## Your task
Give back exactly the first lines of the entries below, through the line with "FAQs (17, 2190)".

[[ Dataset records open ]]

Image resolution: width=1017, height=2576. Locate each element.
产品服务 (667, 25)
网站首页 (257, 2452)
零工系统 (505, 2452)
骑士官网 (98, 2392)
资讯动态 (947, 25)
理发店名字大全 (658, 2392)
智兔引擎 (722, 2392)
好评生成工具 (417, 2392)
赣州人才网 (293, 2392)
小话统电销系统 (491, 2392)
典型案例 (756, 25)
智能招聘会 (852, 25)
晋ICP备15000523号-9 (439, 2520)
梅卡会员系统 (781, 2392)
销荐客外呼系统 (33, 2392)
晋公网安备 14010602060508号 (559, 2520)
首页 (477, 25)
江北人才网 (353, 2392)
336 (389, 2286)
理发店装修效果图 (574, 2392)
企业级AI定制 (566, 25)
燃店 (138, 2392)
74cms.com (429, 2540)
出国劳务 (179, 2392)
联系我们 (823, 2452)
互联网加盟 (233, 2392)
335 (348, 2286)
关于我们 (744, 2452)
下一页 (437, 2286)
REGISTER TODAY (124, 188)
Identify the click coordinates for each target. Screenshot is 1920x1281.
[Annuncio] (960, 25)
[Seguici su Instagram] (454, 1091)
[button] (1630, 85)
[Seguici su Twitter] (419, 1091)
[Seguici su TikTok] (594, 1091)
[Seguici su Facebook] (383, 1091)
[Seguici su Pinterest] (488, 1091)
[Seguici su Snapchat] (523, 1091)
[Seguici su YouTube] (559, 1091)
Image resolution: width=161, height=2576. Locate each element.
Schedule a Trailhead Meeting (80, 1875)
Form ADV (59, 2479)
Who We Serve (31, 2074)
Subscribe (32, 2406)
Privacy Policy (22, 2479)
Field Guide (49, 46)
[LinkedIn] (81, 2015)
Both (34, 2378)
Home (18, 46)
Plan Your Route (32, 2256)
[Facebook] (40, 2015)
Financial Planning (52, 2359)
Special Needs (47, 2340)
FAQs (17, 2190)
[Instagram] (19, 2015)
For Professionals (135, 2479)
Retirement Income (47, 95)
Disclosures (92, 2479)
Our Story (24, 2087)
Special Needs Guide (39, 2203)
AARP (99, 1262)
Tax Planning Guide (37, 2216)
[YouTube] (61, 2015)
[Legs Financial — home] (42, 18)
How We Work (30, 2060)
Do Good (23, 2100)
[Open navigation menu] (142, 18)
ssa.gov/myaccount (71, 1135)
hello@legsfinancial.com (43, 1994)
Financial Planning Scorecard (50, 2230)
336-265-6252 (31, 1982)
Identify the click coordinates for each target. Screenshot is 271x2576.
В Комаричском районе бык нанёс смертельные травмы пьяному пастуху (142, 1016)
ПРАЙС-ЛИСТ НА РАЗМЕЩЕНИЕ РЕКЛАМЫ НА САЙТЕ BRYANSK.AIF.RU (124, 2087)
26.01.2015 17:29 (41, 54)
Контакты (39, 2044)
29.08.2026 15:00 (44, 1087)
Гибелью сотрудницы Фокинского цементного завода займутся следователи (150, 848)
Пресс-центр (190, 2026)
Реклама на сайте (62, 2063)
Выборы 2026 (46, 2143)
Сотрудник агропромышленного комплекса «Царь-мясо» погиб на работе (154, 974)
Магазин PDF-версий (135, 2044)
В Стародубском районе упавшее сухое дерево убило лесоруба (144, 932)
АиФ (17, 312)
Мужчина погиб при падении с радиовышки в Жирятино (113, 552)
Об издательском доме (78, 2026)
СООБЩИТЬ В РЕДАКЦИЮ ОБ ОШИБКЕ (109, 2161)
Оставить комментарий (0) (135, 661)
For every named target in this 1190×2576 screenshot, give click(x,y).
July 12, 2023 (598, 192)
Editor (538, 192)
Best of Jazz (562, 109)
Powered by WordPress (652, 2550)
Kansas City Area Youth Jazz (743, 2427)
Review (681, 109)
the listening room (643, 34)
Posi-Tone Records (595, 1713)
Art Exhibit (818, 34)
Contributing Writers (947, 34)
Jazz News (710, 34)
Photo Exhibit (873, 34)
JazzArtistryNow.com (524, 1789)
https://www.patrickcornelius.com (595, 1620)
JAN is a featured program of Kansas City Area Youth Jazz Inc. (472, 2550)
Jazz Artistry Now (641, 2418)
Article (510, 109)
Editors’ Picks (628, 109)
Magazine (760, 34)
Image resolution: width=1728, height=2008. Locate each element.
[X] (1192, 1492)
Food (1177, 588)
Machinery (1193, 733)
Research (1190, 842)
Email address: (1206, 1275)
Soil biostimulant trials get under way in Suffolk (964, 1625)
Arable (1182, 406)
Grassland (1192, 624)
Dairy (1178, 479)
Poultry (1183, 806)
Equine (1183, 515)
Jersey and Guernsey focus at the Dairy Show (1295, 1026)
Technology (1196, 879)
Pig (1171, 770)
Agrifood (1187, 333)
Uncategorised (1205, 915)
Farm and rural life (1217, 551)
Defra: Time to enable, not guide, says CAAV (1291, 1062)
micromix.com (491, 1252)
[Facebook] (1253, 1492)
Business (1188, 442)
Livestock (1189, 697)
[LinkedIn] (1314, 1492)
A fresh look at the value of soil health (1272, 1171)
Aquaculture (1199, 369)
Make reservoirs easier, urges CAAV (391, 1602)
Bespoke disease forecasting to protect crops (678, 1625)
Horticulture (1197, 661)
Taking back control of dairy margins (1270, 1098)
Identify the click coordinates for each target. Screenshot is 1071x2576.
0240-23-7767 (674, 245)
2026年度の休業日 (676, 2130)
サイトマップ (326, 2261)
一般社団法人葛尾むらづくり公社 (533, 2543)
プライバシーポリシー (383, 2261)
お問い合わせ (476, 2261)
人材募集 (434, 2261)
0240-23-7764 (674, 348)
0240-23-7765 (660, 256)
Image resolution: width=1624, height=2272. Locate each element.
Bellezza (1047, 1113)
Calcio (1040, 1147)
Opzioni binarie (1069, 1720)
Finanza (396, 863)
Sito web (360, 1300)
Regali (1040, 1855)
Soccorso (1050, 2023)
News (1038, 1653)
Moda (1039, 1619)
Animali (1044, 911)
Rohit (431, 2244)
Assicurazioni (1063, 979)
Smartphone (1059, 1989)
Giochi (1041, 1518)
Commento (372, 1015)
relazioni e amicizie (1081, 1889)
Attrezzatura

[[ Dataset records closed ]]

## Task response
Image resolution: width=1017, height=2576. Locate each element.
产品服务 (667, 25)
网站首页 (257, 2452)
零工系统 (505, 2452)
骑士官网 (98, 2392)
资讯动态 (947, 25)
理发店名字大全 (658, 2392)
智兔引擎 (722, 2392)
好评生成工具 (417, 2392)
赣州人才网 (293, 2392)
小话统电销系统 (491, 2392)
典型案例 (756, 25)
智能招聘会 (852, 25)
晋ICP备15000523号-9 (439, 2520)
梅卡会员系统 (781, 2392)
销荐客外呼系统 (33, 2392)
晋公网安备 14010602060508号 (559, 2520)
首页 (477, 25)
江北人才网 (353, 2392)
336 (389, 2286)
理发店装修效果图 (574, 2392)
企业级AI定制 (566, 25)
燃店 (138, 2392)
74cms.com (429, 2540)
出国劳务 (179, 2392)
联系我们 (823, 2452)
互联网加盟 (233, 2392)
335 (348, 2286)
关于我们 (744, 2452)
下一页 (437, 2286)
REGISTER TODAY (124, 188)
Identify the click coordinates for each target. Screenshot is 1920x1281.
[Annuncio] (960, 25)
[Seguici su Instagram] (454, 1091)
[button] (1630, 85)
[Seguici su Twitter] (419, 1091)
[Seguici su TikTok] (594, 1091)
[Seguici su Facebook] (383, 1091)
[Seguici su Pinterest] (488, 1091)
[Seguici su Snapchat] (523, 1091)
[Seguici su YouTube] (559, 1091)
Image resolution: width=161, height=2576. Locate each element.
Schedule a Trailhead Meeting (80, 1875)
Form ADV (59, 2479)
Who We Serve (31, 2074)
Subscribe (32, 2406)
Privacy Policy (22, 2479)
Field Guide (49, 46)
[LinkedIn] (81, 2015)
Both (34, 2378)
Home (18, 46)
Plan Your Route (32, 2256)
[Facebook] (40, 2015)
Financial Planning (52, 2359)
Special Needs (47, 2340)
FAQs (17, 2190)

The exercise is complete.